● **ЗАДАНИЯ**
- a) Переведите на английский язык это предложение из отрывка о войне в Афганистане: «А я спал в одной казарме со своими подчиненными (за небольшой перегородкой).»
- b) Продолжите отрывок о войне в Афганистане с того места, где он обрывается.

● **ФРАГМЕНТ СТРАНИЦЫ**
Я понимаю, что мне просто повезло — я попал в Афган не сразу после училища, а до этого целый год был на переподготовке. Молодым лейтенантам было сложнее — многие сержанты были их старше, сложившиеся негативные традиции было сложно переломить с наскока, вот и не у всех получалось. И очень мешала многим младшим офицерам обычная человеческая заносчивость — как это я, офицер, буду спать в одной казарме с солдатами?! А я спал в одной казарме со своими подчиненными (за небольшой перегородкой). И была другая крайность, когда офицеры разводили «панибратство» и теряли авторитет. Как и во всем, здесь была нужна золотая середина{296}.

Русские и афганцы

Русские впоследствии утверждали, что несмотря на все ужасы войны, они неплохо ладили с афганским населением — лучше, чем солдаты НАТО, пришедшие после них.

● **ИСХОДНЫЕ МАТЕРИАЛЫ**
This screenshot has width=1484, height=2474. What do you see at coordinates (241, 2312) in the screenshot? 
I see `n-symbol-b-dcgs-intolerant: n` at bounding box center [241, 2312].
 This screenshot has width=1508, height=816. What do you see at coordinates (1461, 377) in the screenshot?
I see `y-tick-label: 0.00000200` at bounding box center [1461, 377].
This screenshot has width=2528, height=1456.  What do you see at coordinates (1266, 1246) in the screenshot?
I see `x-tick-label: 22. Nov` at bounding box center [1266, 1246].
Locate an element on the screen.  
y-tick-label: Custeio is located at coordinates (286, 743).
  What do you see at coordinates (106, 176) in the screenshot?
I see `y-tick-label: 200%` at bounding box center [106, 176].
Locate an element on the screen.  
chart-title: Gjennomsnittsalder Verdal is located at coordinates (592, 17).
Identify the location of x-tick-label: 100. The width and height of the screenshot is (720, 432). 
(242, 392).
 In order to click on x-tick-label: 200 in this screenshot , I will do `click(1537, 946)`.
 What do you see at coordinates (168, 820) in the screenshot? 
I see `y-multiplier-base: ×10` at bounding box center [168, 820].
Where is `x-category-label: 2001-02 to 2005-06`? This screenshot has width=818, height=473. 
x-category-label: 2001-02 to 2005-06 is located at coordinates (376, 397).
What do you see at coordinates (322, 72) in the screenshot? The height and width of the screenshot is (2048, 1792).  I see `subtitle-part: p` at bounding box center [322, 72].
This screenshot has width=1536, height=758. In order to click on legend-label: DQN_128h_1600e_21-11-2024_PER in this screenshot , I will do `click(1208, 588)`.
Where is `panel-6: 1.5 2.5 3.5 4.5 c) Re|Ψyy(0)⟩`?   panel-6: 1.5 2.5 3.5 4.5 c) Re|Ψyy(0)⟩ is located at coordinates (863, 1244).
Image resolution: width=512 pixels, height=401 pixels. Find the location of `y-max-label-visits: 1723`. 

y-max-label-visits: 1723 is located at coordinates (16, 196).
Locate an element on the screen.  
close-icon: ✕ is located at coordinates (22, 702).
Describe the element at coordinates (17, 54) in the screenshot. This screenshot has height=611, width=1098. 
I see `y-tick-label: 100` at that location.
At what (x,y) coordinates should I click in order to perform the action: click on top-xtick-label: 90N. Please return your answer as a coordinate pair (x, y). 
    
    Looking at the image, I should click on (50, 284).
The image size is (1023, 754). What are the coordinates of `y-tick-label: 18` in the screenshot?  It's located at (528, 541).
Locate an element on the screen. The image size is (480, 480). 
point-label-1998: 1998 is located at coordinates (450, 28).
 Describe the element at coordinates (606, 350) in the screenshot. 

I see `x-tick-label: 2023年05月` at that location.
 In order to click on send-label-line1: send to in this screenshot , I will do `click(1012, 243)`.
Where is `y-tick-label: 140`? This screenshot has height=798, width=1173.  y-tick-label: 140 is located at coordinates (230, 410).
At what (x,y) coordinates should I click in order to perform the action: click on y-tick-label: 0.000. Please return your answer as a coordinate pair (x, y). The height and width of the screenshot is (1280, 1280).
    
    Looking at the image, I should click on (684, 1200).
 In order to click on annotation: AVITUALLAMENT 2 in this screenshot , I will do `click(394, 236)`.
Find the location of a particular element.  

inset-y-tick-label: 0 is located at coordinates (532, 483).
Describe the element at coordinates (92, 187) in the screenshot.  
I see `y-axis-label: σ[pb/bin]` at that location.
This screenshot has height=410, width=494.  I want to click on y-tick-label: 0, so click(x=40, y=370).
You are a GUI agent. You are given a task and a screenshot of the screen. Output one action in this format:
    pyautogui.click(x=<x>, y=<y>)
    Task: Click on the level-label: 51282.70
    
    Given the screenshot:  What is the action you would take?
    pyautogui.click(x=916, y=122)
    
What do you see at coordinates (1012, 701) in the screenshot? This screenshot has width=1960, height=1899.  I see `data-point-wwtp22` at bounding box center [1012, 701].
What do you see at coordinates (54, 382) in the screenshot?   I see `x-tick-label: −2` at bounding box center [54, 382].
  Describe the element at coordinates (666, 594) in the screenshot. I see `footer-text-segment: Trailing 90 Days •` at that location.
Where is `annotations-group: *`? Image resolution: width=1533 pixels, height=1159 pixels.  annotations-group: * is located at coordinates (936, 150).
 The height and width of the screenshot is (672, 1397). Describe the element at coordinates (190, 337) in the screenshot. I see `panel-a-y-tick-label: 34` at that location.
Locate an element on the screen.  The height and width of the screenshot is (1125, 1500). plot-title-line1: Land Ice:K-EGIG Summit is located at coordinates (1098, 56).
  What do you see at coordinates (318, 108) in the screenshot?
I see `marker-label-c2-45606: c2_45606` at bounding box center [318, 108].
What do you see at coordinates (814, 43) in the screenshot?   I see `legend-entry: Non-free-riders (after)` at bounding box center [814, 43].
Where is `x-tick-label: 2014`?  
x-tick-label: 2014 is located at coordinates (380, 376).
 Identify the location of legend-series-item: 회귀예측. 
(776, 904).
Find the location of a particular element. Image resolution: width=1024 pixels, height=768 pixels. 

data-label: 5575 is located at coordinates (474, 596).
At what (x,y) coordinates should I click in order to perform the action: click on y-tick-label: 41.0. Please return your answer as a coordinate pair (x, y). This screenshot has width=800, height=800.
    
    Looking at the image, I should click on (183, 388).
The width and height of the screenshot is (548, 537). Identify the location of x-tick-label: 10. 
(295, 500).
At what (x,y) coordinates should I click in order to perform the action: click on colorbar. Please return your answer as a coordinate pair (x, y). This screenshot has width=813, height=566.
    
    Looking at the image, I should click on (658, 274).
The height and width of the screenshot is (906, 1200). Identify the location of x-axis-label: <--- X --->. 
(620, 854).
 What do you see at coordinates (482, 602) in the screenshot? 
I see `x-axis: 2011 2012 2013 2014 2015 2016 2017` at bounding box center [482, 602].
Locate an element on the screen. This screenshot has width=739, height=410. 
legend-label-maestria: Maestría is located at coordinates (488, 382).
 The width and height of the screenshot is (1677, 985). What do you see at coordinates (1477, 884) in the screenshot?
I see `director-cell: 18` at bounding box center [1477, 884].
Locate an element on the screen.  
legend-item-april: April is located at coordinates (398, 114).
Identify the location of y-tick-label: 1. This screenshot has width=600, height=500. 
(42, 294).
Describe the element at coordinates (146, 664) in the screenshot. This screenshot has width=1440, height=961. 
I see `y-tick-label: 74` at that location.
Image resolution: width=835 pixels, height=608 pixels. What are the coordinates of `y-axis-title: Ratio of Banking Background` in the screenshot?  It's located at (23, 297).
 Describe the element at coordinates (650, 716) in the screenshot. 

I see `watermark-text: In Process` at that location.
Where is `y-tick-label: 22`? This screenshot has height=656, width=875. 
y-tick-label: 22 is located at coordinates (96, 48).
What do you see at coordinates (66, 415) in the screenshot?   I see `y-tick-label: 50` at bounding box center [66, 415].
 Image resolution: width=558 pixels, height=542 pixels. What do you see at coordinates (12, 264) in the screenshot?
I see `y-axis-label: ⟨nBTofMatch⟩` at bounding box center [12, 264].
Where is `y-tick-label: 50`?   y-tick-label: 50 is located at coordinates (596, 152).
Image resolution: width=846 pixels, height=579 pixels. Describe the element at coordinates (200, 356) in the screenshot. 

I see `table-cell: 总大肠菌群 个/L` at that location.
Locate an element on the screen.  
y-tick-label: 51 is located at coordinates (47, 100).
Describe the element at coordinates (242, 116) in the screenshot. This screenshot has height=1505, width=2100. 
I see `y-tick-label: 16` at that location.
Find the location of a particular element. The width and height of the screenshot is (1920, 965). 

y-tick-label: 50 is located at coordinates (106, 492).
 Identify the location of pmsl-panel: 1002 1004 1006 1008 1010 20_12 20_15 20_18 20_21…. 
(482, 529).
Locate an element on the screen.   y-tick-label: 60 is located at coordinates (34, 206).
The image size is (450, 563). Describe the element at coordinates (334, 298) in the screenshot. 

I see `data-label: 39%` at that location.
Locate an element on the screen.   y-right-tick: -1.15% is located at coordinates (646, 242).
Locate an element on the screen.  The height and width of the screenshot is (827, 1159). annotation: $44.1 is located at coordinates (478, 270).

● **ОТВЕТЫ ПО НОМЕРАМ**
- a) But I slept in the same barracks as my subordinates (behind a small partition).

- b)
Это сильное утверждение, однако оно не беспочвенно. Поскольку многие советские солдаты были родом из бедных сельских районов, они могли понять афганских крестьян. Андрей Пономарев, которого отправили в Бахарак, прежде жил в деревне в Калужской области. Некоторое время он служил на заставе, охранявшей мост через реку. Там служили не только советские, но и афганские солдаты. Их землянки стояли вперемежку с русскими. Пономарев нашел общий язык с афганскими призывниками, которых кормили лучше русских. Прежде они были крестьянами вроде него самого, только землю им приходилось возделывать гораздо более бедную, чем в Калуге. Они жаждали выучить русский, и он помогал им как мог{297}.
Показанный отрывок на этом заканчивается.